The Chief Justice explored former Limitations Act in Ontario, the history of Limitations Act and the “new” Limitations Act.
He reviewed section 16(1)(b) of the Limitations Act that provides that “there is no limitation period in respect of a proceeding to enforce an order of a court, or any other order that may be enforced in the same way as an order of the court”.
The issue is whether that section applied to a proceeding on a foreign judgment. The court held that it did not. After a lengthy discussion about what section 16(1)(b) applied to, Justice Strathy held that the common feature was the concept of enforceability. Section 16(1)(b) of the Limitations Act applies to court orders and to other orders that are enforceable in the same way as a court order. That common thread did not extend to foreign judgments. Domestic judgments are directly enforceable in Ontario by means of the execution procedures in rule 60 of the Rules of Civil Procedure, including writs of seizure and sale, garnishment or the appointment of a receiver. In contract, a foreign judgment creates a debt obligation in which a proceeding in Ontario must be brought first. In other words, a foreign judgment is one step removed from being an order of an Ontario court for the purposes of section 16(1)(b) of the Limitations Act.
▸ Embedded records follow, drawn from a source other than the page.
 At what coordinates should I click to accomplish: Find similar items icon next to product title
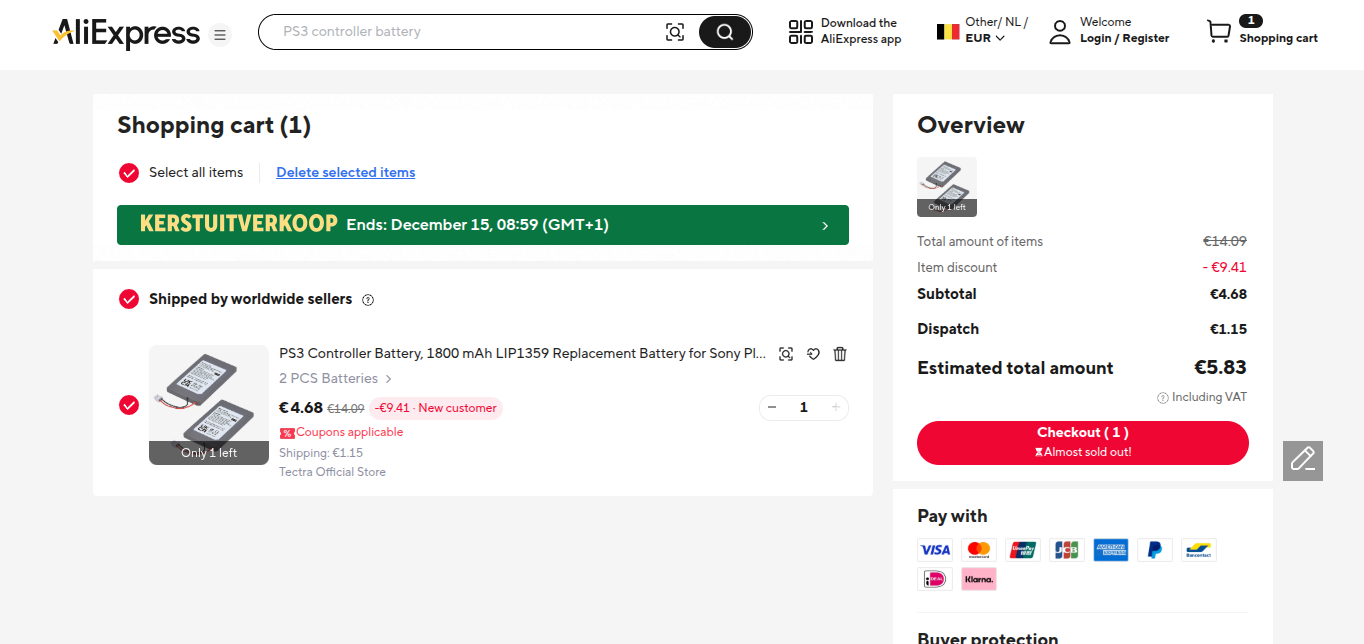click(x=786, y=354)
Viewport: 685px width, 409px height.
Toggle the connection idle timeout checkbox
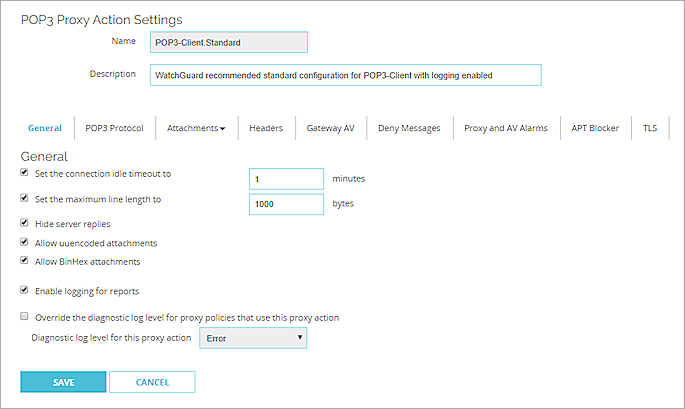pos(24,174)
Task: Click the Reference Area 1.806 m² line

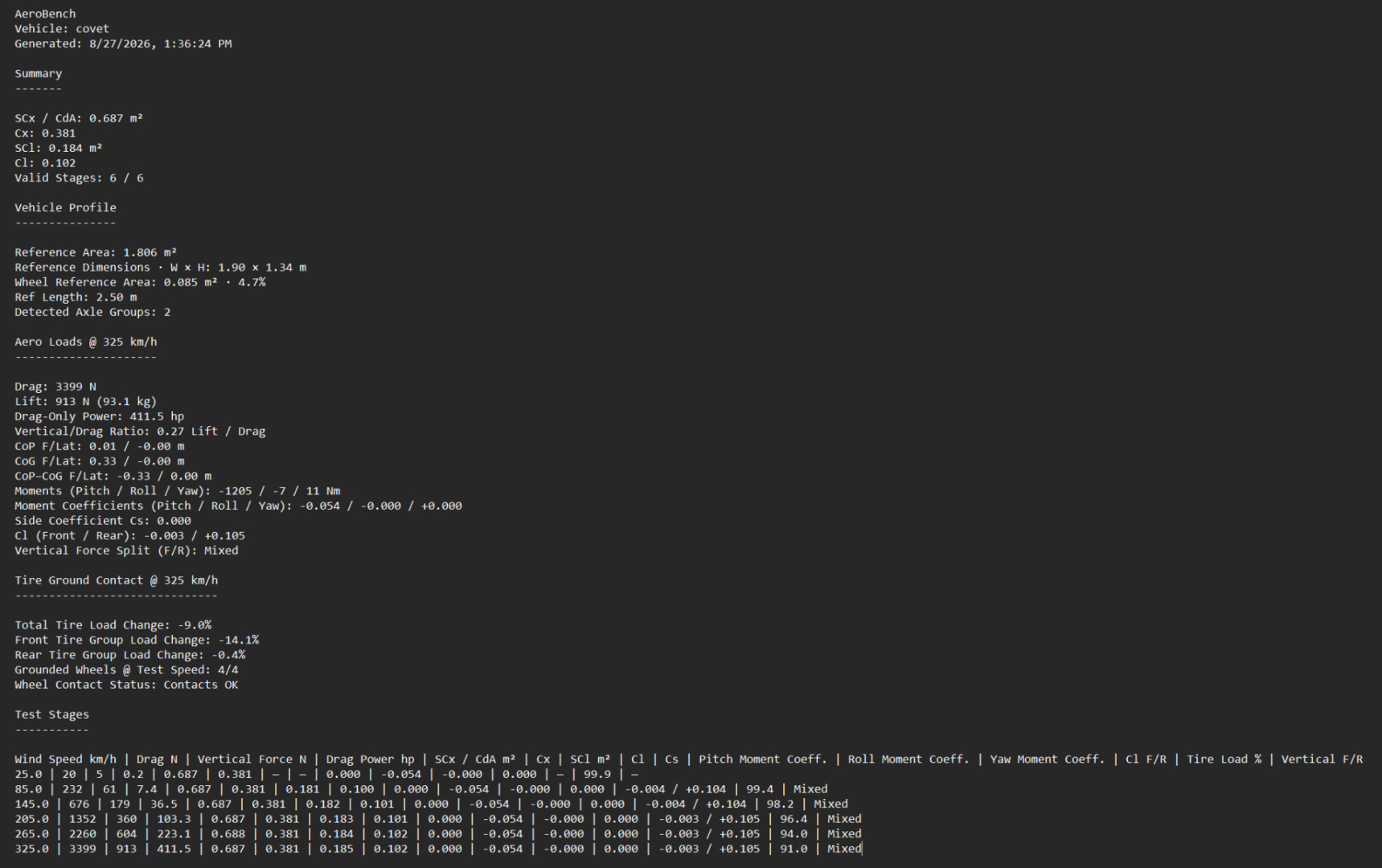Action: [x=96, y=252]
Justice Strathy held that there were good reasons for giving different treatment for limitations purposes to Ontario judgments and foreign judgments, including the principle of territorial sovereignty. In addition, a foreign judgment debtor has some limited defences to the recognition and enforcement of the foreign judgment. Accordingly, he concluded that section 16(1)(b) of the Limitations Act did not apply to proceedings of foreign judgments.
The Court of Appeal did agree with the application’s judge with respect to the two year limitation period.
It held that the question of a judgment’s finality in the foreign jurisdiction is not relevant to statutory limitation periods to commence a proceeding on a foreign judgment but to the conditions that a foreign judgment creditor must satisfy to succeed on the proceeding. The test under the Limitations Act is not whether the judgment is final it is when the claim is discovered, a fact that is ascertained through the application of section 5(1) of the Limitations Act aided by the presumption in section 5(2).
Section 5(1) provides that a claim is discovered on the earlier of the day on which the claimant first knew that having regard to the nature of the injury or damage a proceeding would be an appropriate means to seek to remedy it. Cases have held that the legislature added the words “appropriate means” as an element of discoverability. Appropriate means legally appropriate. Appropriateness must be assessed on the facts of each case.
In the usual case, it would not be legally appropriate to commence a legal proceeding on a foreign judgment in Ontario until the time to appeal the judgment in the foreign jurisdiction has expired or all appeal remedies have been exhausted.
Such an approach is consistent with other cases, it avoids the risk of multiplicity of proceedings by not requiring the judgment creditor to commence a proceeding on a foreign judgment in Ontario before all proceedings in the foreign jurisdiction had run their course. It furthers the purpose of the Limitations Act by deterring the unnecessary litigation that may result from commencing an Ontario proceeding on a foreign judgment that is subsequently overturned.
The Court of Appeal held that the foregoing approach to discoverability does not preclude a foreign judgment creditor seeking such relief as an interim Mareva injunction or a stay of execution pending the appeal.